Israel planned to kill Arafat by blowing up Lebanese stadium: report
The assassination plot was called off at the last minute by then-Prime Minister Menachem Begin.
2 min read
Israel's intelligence agency planned to assasinate Yasser Arafat and other Palestinian Liberation Organisation (PLO) leaders in the early '80s by blowing up a Lebanese stadium, a new report has revealed.
The covert operation was planned to take place in January 1982 but was ultimately called off by then-Prime Minister Menachem Begin, Israeli daily Yedioth Ahronoth reported.
Unbeknownst to most Israeli officials, agents were tasked with placing explosives under and around a Beirut stadium.
The damage caused by the planned explosion would have been "unprecedented, even in terms of Lebanon", a former military official told Yedioth Ahronoth.
The secretive unit behind the plan and tasked with carrying out guerilla missions and assasination plots was headed by Meir Dagan, who later became the head of the Mossad intelligence agency.
The plot came about amid anger over the deaths of two young children in a raid perpetrated by Samir Kuntar and three other Lebanese Palestinian Liberation Front (PLF) militants.

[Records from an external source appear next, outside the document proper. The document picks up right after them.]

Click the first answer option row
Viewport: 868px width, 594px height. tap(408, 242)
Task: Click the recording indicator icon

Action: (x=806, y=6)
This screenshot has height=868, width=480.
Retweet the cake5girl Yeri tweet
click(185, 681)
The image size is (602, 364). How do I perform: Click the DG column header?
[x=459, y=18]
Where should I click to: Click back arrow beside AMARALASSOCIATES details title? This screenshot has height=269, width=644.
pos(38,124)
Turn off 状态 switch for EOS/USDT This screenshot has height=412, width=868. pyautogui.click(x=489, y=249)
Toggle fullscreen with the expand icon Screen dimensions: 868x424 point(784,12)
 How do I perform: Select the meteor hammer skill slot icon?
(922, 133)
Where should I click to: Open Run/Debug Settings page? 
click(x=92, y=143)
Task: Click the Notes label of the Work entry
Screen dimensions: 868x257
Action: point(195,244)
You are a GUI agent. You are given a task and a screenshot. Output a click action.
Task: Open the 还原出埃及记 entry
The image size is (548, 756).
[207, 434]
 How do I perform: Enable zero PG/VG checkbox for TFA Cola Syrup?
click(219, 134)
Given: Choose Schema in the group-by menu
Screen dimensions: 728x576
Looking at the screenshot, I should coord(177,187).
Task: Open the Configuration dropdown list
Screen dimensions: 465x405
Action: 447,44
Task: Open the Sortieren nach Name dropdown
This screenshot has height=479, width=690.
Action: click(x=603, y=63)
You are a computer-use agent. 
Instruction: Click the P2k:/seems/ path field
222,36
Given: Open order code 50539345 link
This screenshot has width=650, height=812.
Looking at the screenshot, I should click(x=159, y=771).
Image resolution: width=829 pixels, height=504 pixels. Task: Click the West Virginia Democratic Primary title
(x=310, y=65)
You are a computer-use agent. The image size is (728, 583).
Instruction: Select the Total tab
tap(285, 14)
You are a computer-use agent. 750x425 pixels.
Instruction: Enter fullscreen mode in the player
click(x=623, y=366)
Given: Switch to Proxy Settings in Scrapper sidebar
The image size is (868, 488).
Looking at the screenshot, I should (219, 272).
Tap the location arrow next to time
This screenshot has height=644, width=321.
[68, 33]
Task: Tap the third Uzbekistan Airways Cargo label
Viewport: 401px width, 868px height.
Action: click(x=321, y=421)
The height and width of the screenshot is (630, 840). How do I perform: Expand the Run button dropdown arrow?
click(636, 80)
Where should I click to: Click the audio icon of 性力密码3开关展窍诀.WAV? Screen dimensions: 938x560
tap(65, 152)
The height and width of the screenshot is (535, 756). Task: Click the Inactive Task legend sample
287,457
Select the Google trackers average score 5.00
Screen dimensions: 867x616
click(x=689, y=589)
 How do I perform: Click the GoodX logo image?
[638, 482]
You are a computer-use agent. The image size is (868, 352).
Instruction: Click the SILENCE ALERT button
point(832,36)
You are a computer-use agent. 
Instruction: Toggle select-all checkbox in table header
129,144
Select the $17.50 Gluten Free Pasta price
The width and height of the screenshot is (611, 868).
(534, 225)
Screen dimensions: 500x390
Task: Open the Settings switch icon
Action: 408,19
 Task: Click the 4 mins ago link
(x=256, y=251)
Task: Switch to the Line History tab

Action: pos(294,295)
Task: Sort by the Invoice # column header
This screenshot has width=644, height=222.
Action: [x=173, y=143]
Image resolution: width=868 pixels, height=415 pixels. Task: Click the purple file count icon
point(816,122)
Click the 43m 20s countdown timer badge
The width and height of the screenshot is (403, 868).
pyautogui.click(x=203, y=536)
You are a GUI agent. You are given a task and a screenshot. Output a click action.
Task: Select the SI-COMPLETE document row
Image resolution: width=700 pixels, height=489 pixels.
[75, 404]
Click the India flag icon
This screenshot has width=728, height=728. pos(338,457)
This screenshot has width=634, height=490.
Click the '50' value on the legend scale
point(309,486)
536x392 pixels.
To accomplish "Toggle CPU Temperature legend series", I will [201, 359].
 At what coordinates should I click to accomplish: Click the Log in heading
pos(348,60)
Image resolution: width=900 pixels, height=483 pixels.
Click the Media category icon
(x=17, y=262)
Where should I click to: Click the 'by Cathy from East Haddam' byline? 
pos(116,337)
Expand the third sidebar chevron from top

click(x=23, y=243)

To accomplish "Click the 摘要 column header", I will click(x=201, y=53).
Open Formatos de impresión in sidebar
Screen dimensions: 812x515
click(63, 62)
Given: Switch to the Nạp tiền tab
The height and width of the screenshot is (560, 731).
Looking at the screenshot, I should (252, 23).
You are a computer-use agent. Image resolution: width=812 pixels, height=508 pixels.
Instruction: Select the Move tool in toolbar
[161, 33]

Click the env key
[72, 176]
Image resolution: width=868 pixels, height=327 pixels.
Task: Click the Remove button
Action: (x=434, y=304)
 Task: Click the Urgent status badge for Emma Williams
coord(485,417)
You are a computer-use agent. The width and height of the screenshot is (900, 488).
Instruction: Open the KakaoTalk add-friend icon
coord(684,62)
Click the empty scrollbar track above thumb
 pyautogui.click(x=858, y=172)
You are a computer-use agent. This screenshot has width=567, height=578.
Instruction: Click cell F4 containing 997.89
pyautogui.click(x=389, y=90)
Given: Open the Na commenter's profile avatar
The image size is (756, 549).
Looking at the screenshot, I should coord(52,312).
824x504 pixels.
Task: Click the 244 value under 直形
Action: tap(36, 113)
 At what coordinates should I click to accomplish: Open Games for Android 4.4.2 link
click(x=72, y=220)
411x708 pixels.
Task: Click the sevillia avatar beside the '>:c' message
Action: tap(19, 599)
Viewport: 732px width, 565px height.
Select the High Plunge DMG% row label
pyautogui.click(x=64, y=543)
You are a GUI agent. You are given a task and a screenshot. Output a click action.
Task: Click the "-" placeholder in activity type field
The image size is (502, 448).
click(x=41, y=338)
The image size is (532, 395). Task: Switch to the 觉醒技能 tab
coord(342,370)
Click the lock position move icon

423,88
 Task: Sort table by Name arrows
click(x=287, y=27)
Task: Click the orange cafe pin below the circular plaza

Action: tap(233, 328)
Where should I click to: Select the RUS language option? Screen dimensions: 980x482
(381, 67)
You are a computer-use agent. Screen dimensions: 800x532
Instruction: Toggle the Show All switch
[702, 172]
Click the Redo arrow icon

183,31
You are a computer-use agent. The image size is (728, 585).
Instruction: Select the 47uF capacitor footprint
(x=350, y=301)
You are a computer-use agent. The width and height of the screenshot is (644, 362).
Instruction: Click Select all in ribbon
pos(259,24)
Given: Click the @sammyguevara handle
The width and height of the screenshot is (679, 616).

The PLF members infiltrated Israel in 1979, killing a police officer, and a four-year-old girl and her father in a failed kidnapping attempt.
Israeli authorities accused Kuntar of killing the four-year-old by bashing her head with the butt of his rifle, an allegation rejected by the Lebanese militant.
The girl's mother accidentally smothered her two-year-old daughter in an attempt to keep the child quiet and hidden from the militants.
After the attack, military chief Rafael Eitan told officials any PLO figures in Lebanon were "fair game", according to the report.
The assasination plot was called off by then-Prime Minister Menachem Begin just hours before it was set to be carried out.
As the head of the PLO and a founding member of the Fatah faction, Arafat was a leading figure in the conflict with Israel before participating in peace negotiations in the '90s.
Arafat served as the first president of the Palestinian Authority after its establishment following the 1994 Oslo Accords.